Ces sénateurs modérés, incluant une dizaine de membres du Parti démocrate et des républicains plus centristes, explorent des projets de loi visant à financer partiellement le gouvernement – notamment l’aide alimentaire, les programmes pour les anciens combattants et le fonctionnement du pouvoir législatif – et à prolonger le financement du reste de l’administration jusqu’en décembre ou janvier. L’accord reposerait sur la promesse d’un vote futur sur les questions de santé, sans pour autant garantir l’extension des subventions.
Cependant, il n’est pas certain que ce compromis obtienne le soutien suffisant des démocrates. De plus, Donald Trump n’a pas montré d’ouverture quant à une extension des aides à la santé, et le président de la Chambre, Mike Johnson, s’est également montré réticent à s’engager sur un vote concernant les soins de santé cette semaine.

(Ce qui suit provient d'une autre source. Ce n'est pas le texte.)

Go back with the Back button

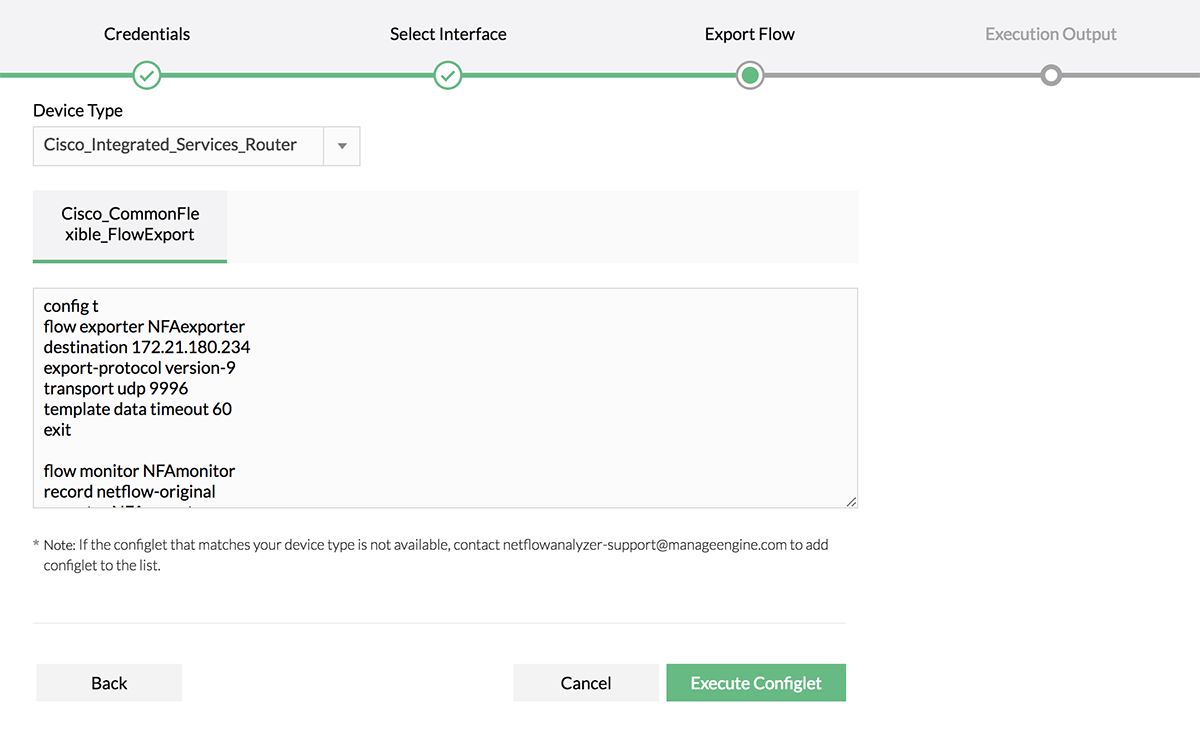109,683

Du côté républicain, le besoin de cinq voix supplémentaires au Sénat pour approuver le financement du gouvernement pourrait être comblé par ce groupe de démocrates modérés. Par ailleurs, certains républicains se disent ouverts à une prolongation des crédits d’impôt liés au COVID-19, tout en souhaitant réviser les conditions d’éligibilité aux subventions. « Nous avons eu des discussions très positives avec de nombreux démocrates », a confié le sénateur du Dakota du Sud, Mike Rounds.
Dans un autre registre, Donald Trump a exprimé le souhait que les républicains mettent fin rapidement au confinement et abolissent l’obstructionnisme législatif au Sénat, procédure qui exige 60 voix pour faire avancer la plupart des textes. L’objectif serait ainsi de court-circuiter les démocrates. Le vice-président JD Vance a d’ailleurs soutenu cette idée, estimant que les républicains attachés à l’obstructionnisme avaient « tort ».

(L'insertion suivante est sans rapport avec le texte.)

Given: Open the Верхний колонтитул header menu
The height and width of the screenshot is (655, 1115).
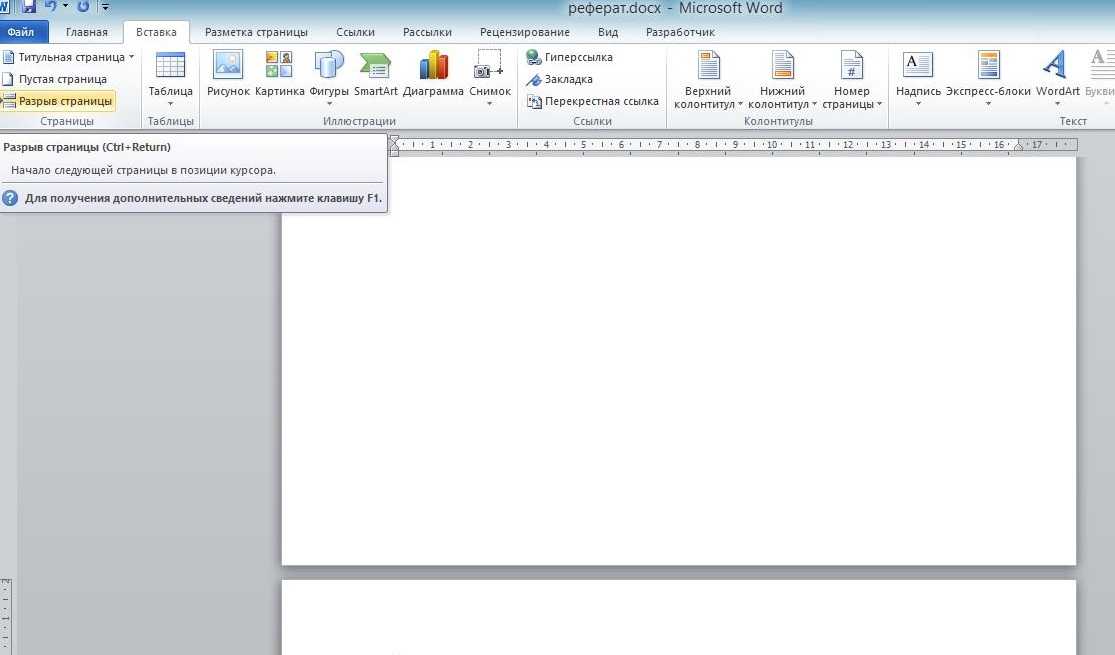Looking at the screenshot, I should pos(708,80).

Toutefois, les dirigeants républicains semblent avoir rejeté cette demande. John Thune, chef de la majorité républicaine au Sénat, a plutôt indiqué explorer un paquet législatif bipartite, dans la lignée de la proposition des démocrates modérés. Le contenu précis des engagements de Thune concernant la santé reste cependant flou.
Ce nouveau paquet de projets de loi remplacerait une législation déjà adoptée par la Chambre des représentants, mais rejetée à 14 reprises par les démocrates depuis le début de la crise. Le texte actuel ne prolongerait le financement gouvernemental que jusqu’au 21 novembre.

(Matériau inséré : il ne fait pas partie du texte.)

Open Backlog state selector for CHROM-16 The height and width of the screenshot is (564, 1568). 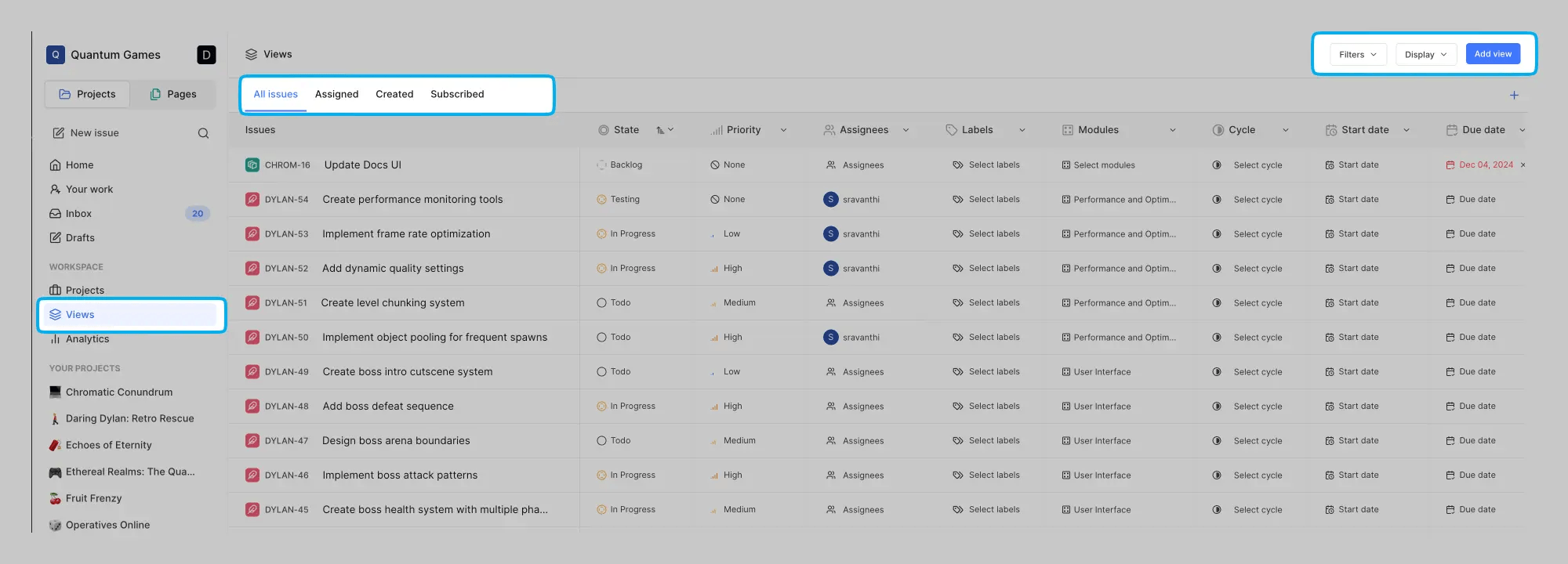tap(626, 165)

Pour les démocrates, la décision s’annonce complexe. Un vote de test sur cette nouvelle législation pourrait intervenir dans les prochains jours. Ils devront alors choisir entre maintenir leur position pour obtenir un accord plus conséquent sur les aides arrivant à expiration en janvier, au risque de prolonger les effets du blocage, ou opter pour la réouverture du gouvernement en misant sur une promesse de vote futur sur la santé, sans garantie de résultat.
Après une réunion de leur groupe jeudi, la majorité des démocrates semblait privilégier l’attente d’un accord avec Donald Trump et les dirigeants républicains. Le sénateur démocrate d’Hawaï, Brian Schatz, a reconnu que les démocrates n’étaient « évidemment pas unanimes », mais a souligné qu’« sans avancées sur la question de la santé, il est très peu probable que le vote aboutisse ». Le sénateur indépendant du Vermont, Bernie Sanders, membre du groupe démocrate, a quant à lui appelé les démocrates à rester fermes, forts des résultats électoraux récents, et à exiger une prolongation des subventions.